Math 250 -- Spring 2024

Number Theory
Amherst College

Syllabus
Homework
Math Links
Lecture Room: Seeley Mudd 014
Lecture Time: TuTh 11:30-12:50
Final Exam: TBA
Instructor: David Zureick-Brown ("DZB")
Office: Seeley Mudd 502
Phone: (413) 542-2595
Email: dzureickbrown@amherst.edu

Text: "A Friendly Introduction to Number Theory" 4th ed., by Joseph H. Silverman
Office Hours: Mondays 4:15-5:15 (in person)
Wednesday 2:30-3:30 (zoom)
Wednesday 3:30-5:30 (in person)

pythagorean

About this course:

Mathematicians have tried in vain to this day to discover some order in the sequence of prime numbers, and we have reason to believe that it is a mystery into which the human mind will never penetrate.

--Leonhard Euler

The mathematician Pascal admires the beauty of a theorem in number theory; it's as though he were admiring a beautiful natural phenomenon. Its marvellous, he says, what wonderful properties numbers have. It's as though he were admiring the regularities in a kind of crystal.

--Ludwig Wittgenstein

Why are numbers beautiful?

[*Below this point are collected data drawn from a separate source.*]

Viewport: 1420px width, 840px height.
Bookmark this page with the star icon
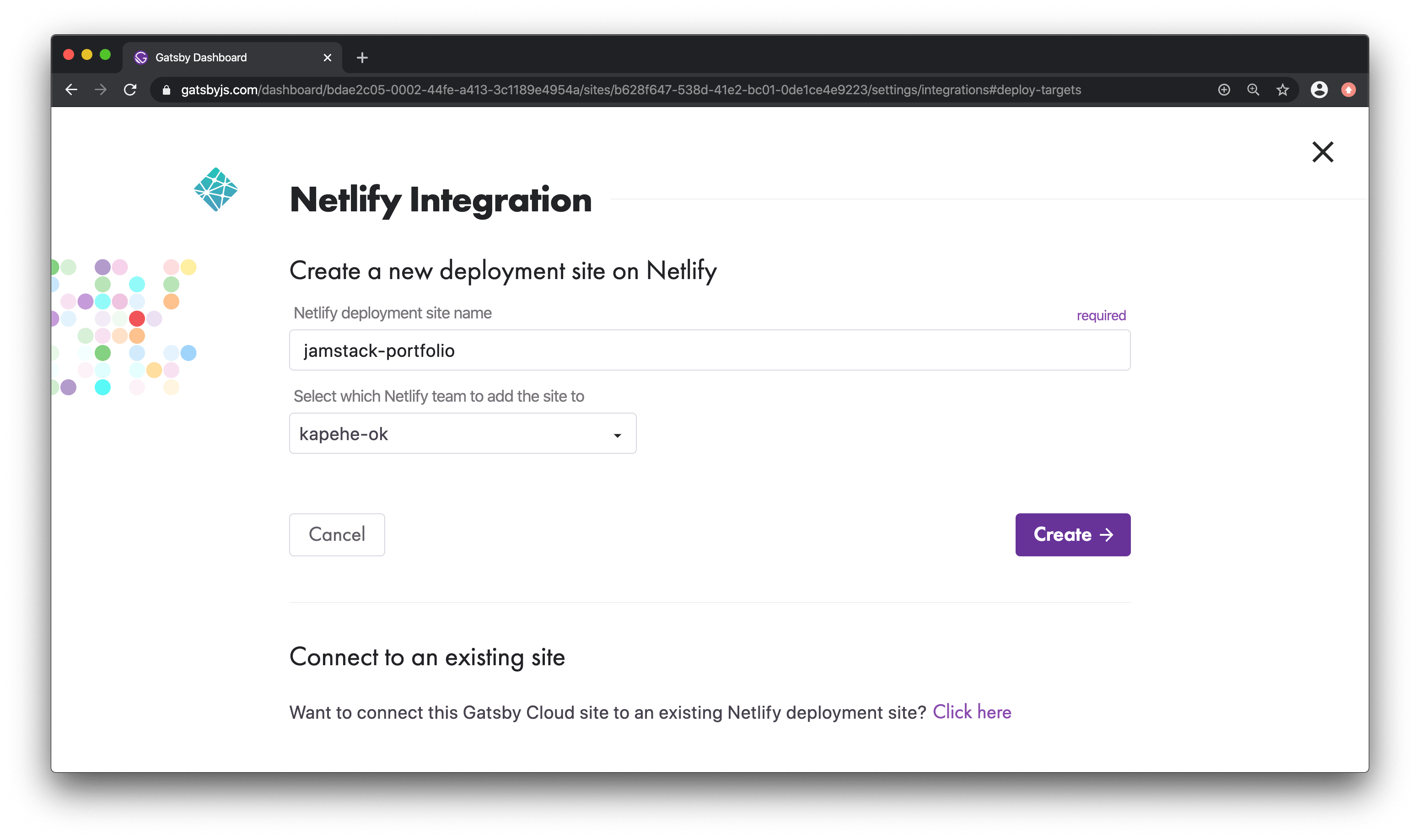pyautogui.click(x=1282, y=90)

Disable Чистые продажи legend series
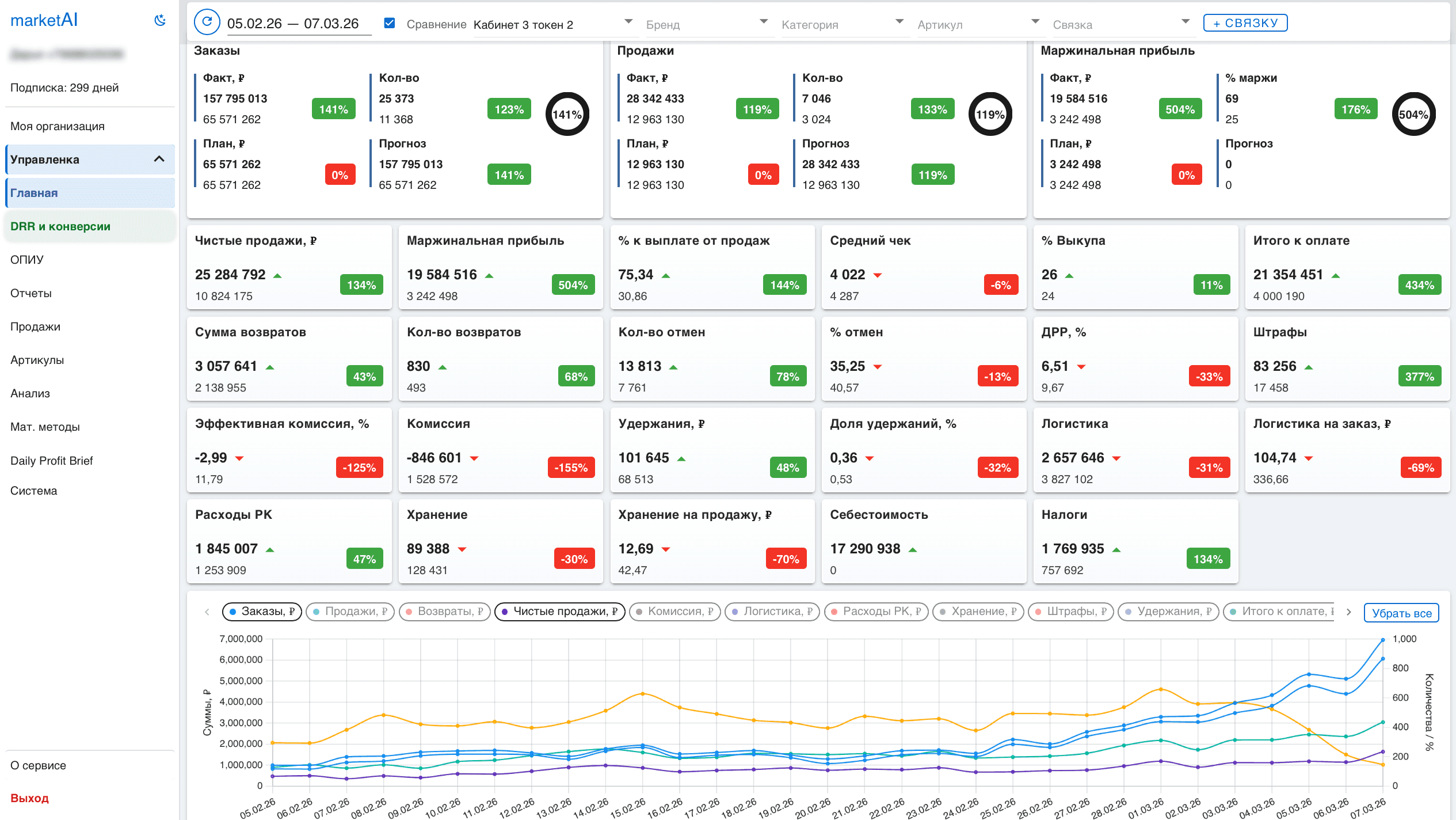tap(559, 612)
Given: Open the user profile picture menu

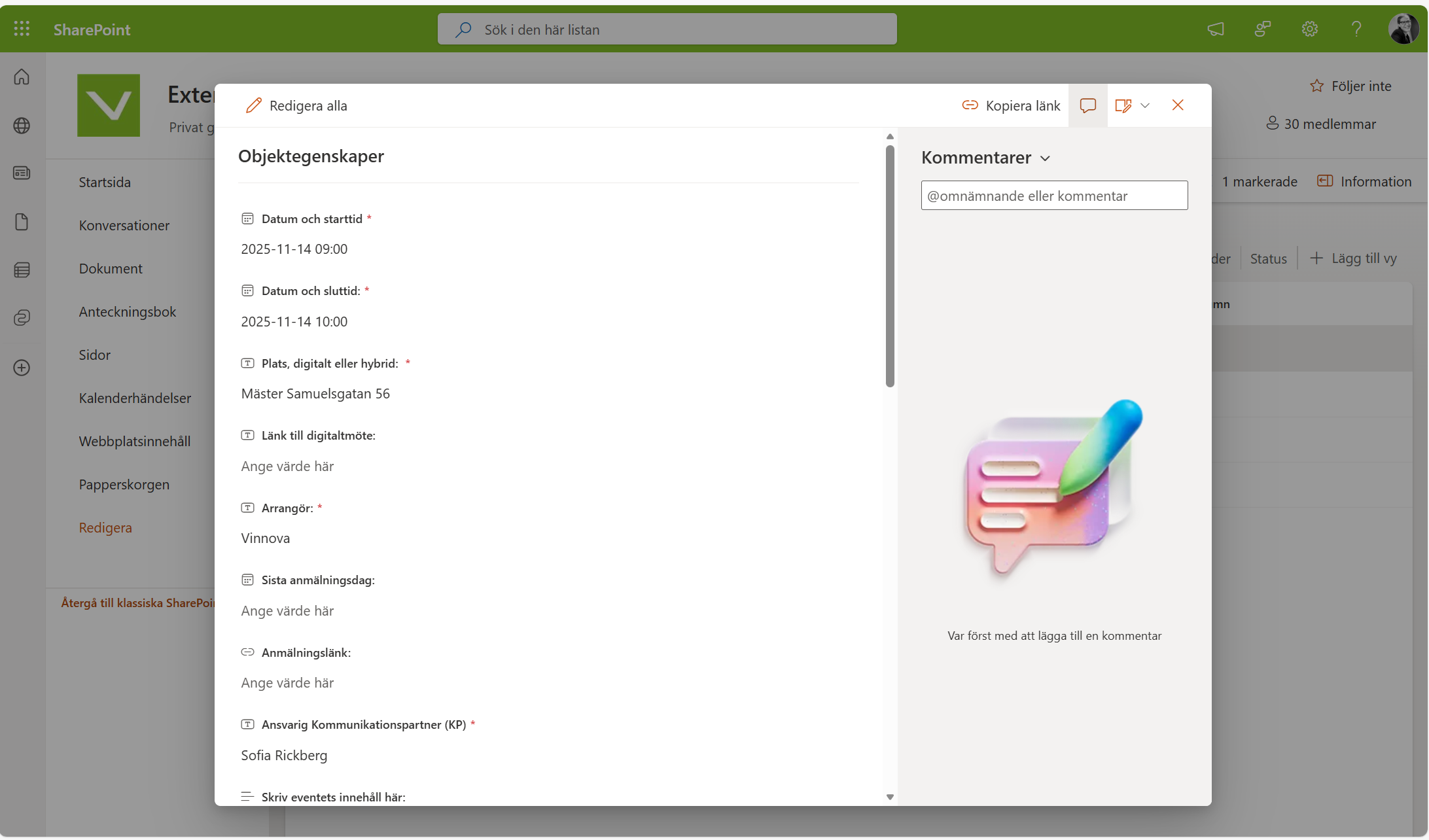Looking at the screenshot, I should click(1403, 29).
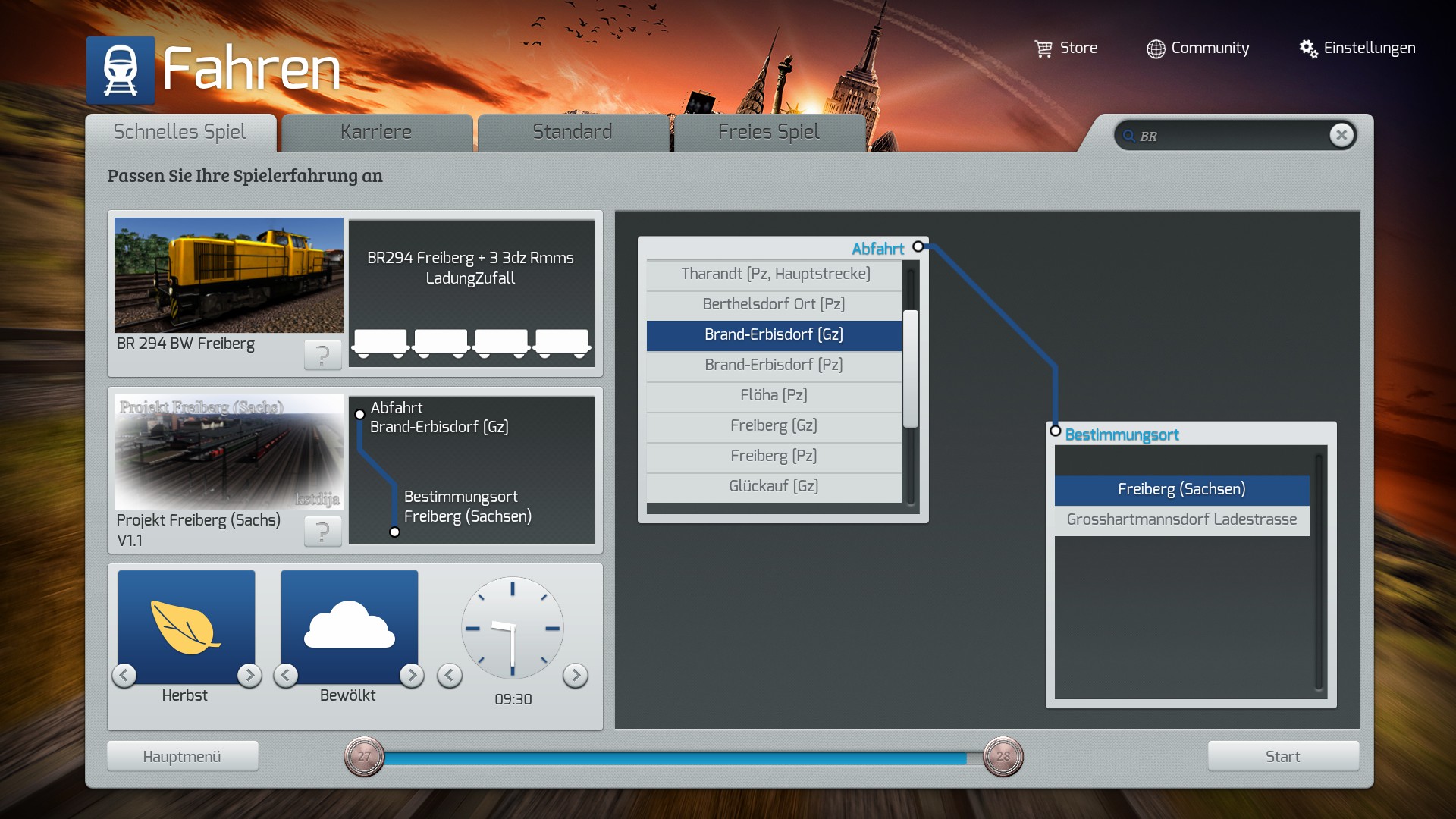This screenshot has width=1456, height=819.
Task: Clear the search field with X button
Action: pyautogui.click(x=1341, y=135)
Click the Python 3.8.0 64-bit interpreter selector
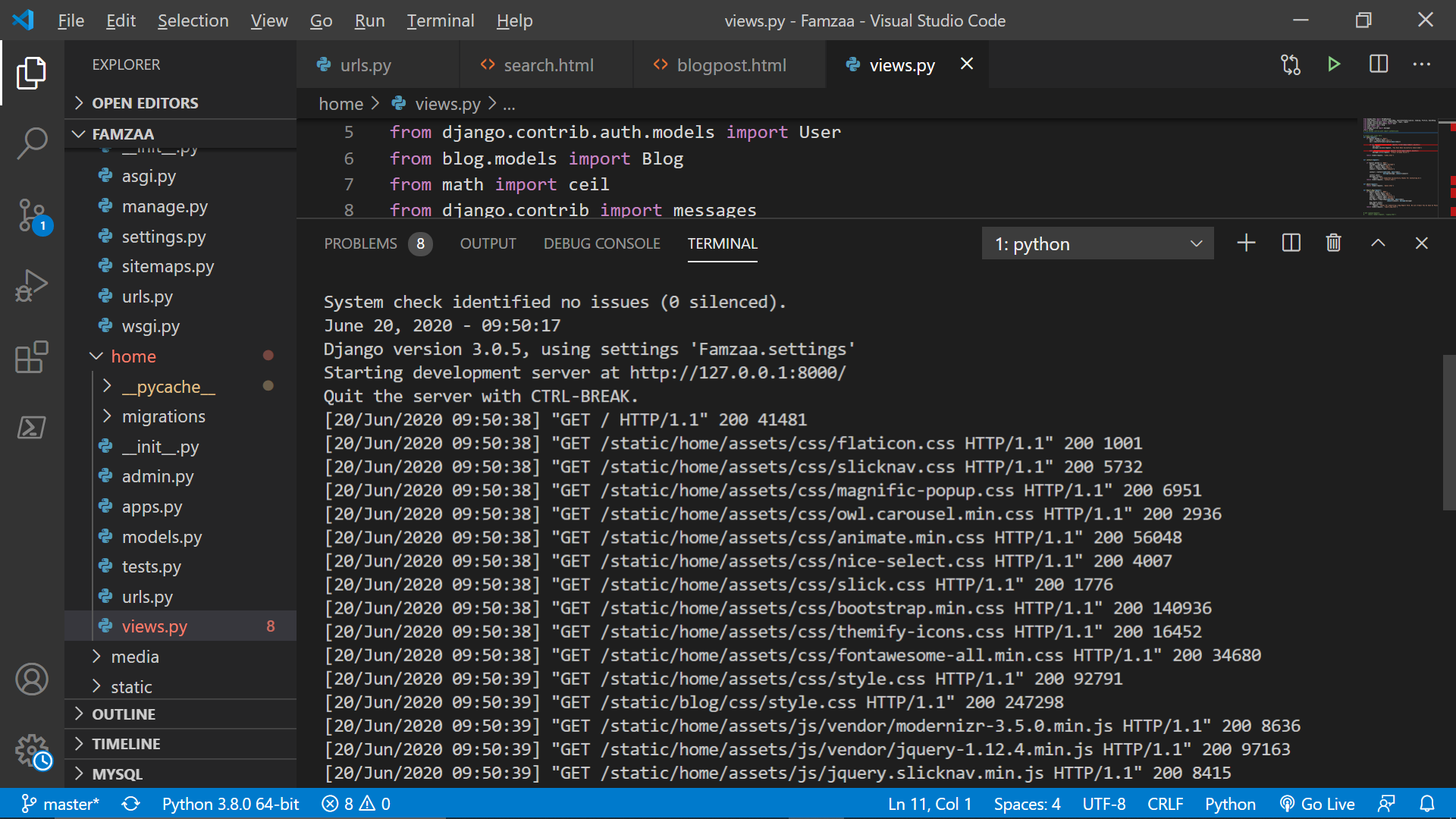This screenshot has width=1456, height=819. coord(231,804)
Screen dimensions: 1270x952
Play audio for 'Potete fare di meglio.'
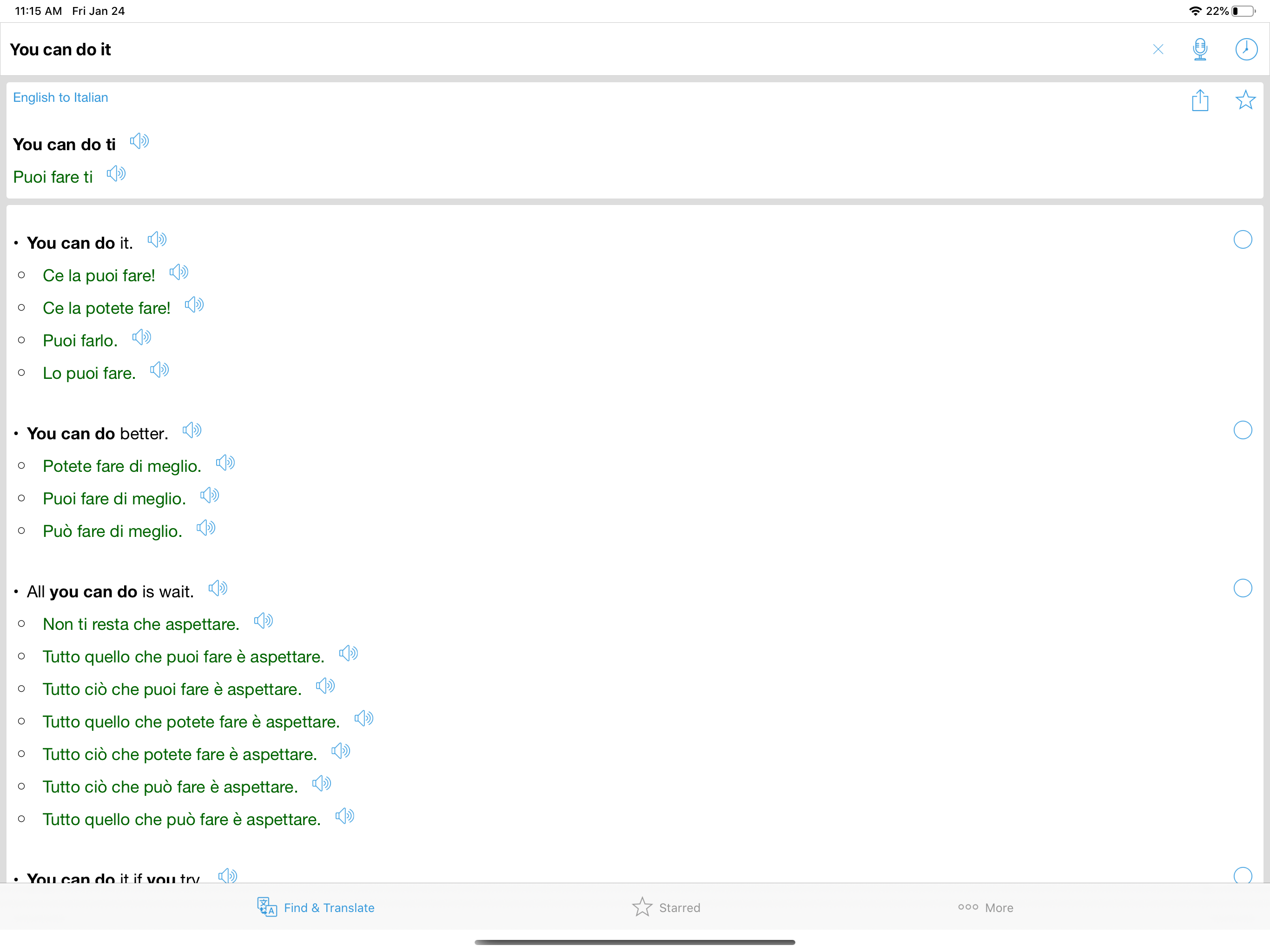tap(225, 463)
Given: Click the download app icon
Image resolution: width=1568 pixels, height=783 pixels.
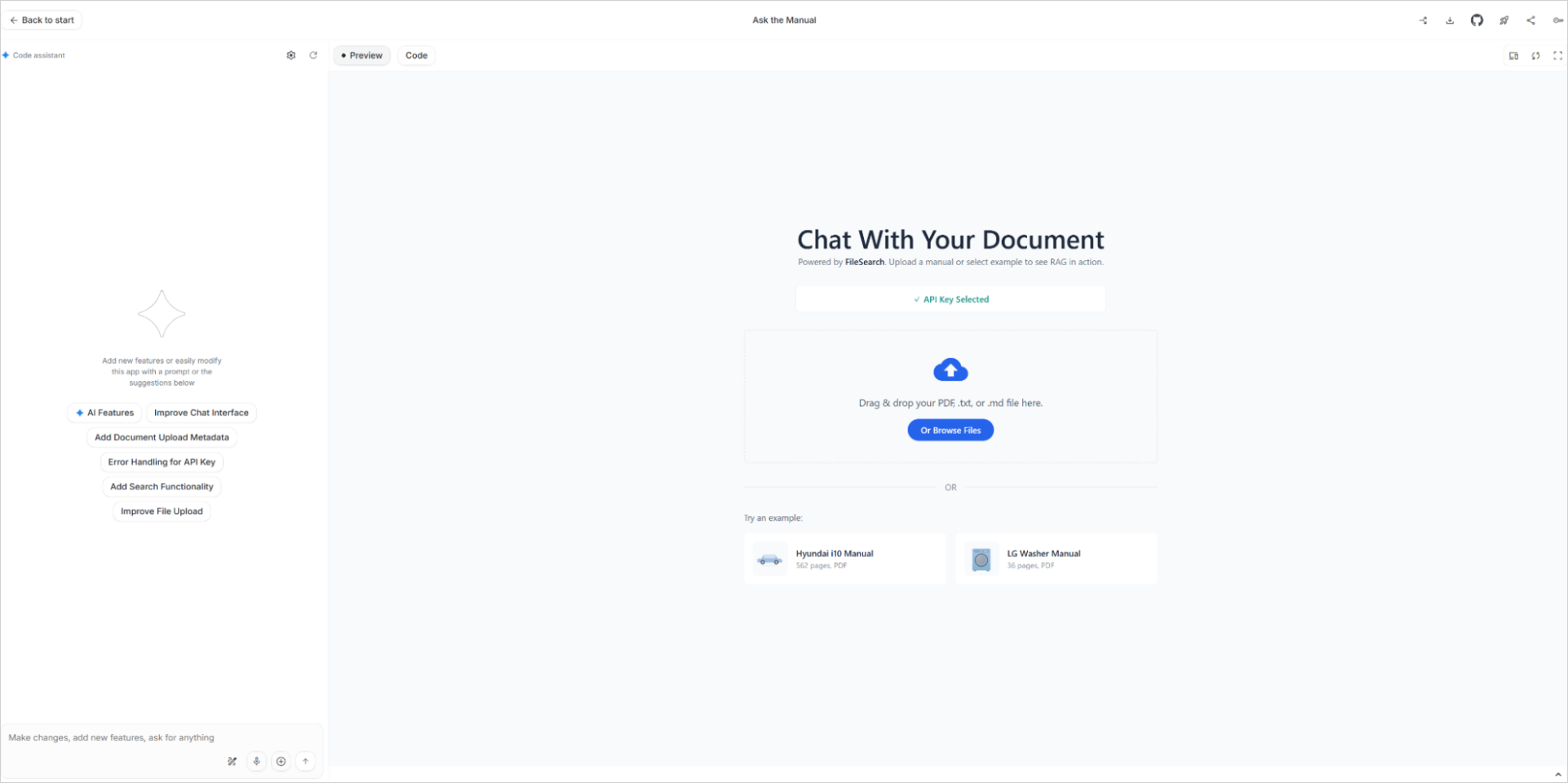Looking at the screenshot, I should (1450, 20).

It's like asking why is Beethoven's Ninth Symphony beautiful. If you don't see why, someone can't tell you. I know numbers are beautiful. If they aren't beautiful, nothing is.

-- Paul Erdos
Topics:

An introduction to the theory of rational integers; divisibility, the unique factorization theorem; congruences, quadratic residues. Selections from the following topics: cryptology; Diophantine equations; asymptotic prime number estimates; continued fractions; algebraic integers. Here is an official pdf of the syllabus for this course.

Homework

The homework assignments are available at this link, and will be updated regularly.

Assignments should be turned in via Gradescope, as a single file. The gradescope code is available at the top of the assignments pdf.